Sur le campus d’une petite université, George et Martha rentrent d’une soirée arrosée. Un malaise croissant règne dans le couple et Martha, prise de boisson, insulte grossièrement son mari, le couvrant des pires griefs. Martha a invité, sans en aviser George, un couple de nouveaux venus à prendre un dernier verre. George est très contrarié par cette initiative qu’il juge saugrenue étant donné l’heure tardive. Il redoute en outre les excès verbaux de sa femme et lui enjoint de ne parler, sous aucun prétexte, de leur fils au jeune couple.
C’est un euphémisme de dire que Mike Nichols (Le Lauréat, Silkwood, Closer) a pris de gros risques pour démarrer sa carrière de réalisateur de cinéma, car ce premier long métrage est l’adaptation de la très belle pièce d’Edward Albee, créée en 1962, et le triomphe qu’elle connut sur scène était loin d’être acquis à l’écran. Pour raconter cette mémorable longue scène de ménage, Nichols respecte le texte à la lettre, pose sa caméra et fait preuve d’une mise en scène à la fois simple, tenue à distance, et presque observatrice du règlement de comptes se jouant entre les deux époux. Le mariage est devenu un purgatoire pour Martha et George, leurs invectives permanentes (soit sur un ton ironique, soit dans des hurlements accentués par leur alcoolisme chronique) nous est comme jeté à la figure et la tonitruante dispute prend des accents de drame psychologique intense. Vous l’aurez compris, il est absolument impératif d’aimer et d’adhérer au concept de théâtre filmé pour apprécier cette plongée dans l’intimité névrosée de ce couple au bout du rouleau! Entre le scénario solide d’Ernest Lehman, la douce musique mélancolique finale d’Alex North et surtout la superbe photographie d’Haskell Wexler (le noir et blanc apportant une note quasi poétique), Qui a peur de Virginia Woolf? marque des points et suscite de vives réactions, allant de l’émotion à l’agacement.

[Extrait des données]:

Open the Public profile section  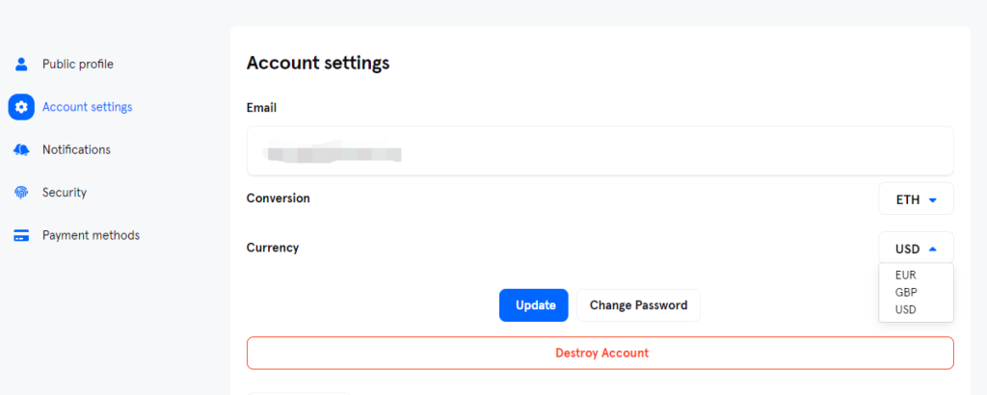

[Consignes]:
1) Indiquez en quelle année a été créée la pièce d'Edward Albee, d'après la critique du film Qui a peur de Virginia Woolf ?
2) Reproduisez le passage de la critique du film qui s'ouvre sur les mots contenant « Sur le campus » et se clôt sur « au jeune couple. ».

[Résultats attendus]:
1) En 1962.

2)
Sur le campus d’une petite université, George et Martha rentrent d’une soirée arrosée. Un malaise croissant règne dans le couple et Martha, prise de boisson, insulte grossièrement son mari, le couvrant des pires griefs. Martha a invité, sans en aviser George, un couple de nouveaux venus à prendre un dernier verre. George est très contrarié par cette initiative qu’il juge saugrenue étant donné l’heure tardive. Il redoute en outre les excès verbaux de sa femme et lui enjoint de ne parler, sous aucun prétexte, de leur fils au jeune couple.